_Task requirements_
The string "computer" may appear on lines of the entries below; report how many such lines there are, and only that.
** Opening Data excerpts block **
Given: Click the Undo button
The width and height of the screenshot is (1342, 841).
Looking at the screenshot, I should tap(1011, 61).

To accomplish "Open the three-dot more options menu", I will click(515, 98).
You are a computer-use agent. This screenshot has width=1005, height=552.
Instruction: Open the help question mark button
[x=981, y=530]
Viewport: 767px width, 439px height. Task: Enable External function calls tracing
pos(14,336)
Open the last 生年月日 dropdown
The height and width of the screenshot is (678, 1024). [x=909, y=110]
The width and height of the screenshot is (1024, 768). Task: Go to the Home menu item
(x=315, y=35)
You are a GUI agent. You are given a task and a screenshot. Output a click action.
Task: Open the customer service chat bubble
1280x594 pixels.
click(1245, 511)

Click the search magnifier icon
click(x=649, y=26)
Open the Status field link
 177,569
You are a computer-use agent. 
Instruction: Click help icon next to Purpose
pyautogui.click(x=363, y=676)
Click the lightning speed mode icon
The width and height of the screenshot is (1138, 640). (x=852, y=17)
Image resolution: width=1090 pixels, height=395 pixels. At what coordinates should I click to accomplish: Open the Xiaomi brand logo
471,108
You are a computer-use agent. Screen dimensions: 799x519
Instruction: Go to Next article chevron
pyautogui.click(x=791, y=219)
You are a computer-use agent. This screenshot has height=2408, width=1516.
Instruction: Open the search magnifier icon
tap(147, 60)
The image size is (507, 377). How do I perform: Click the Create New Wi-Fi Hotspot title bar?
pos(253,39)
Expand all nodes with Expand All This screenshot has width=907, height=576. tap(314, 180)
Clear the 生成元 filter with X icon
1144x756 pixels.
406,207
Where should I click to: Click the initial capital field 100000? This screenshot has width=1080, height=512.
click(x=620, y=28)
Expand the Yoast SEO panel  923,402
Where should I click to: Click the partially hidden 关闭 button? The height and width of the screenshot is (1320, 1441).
** Closing Data excerpts block **
_The completed task_
4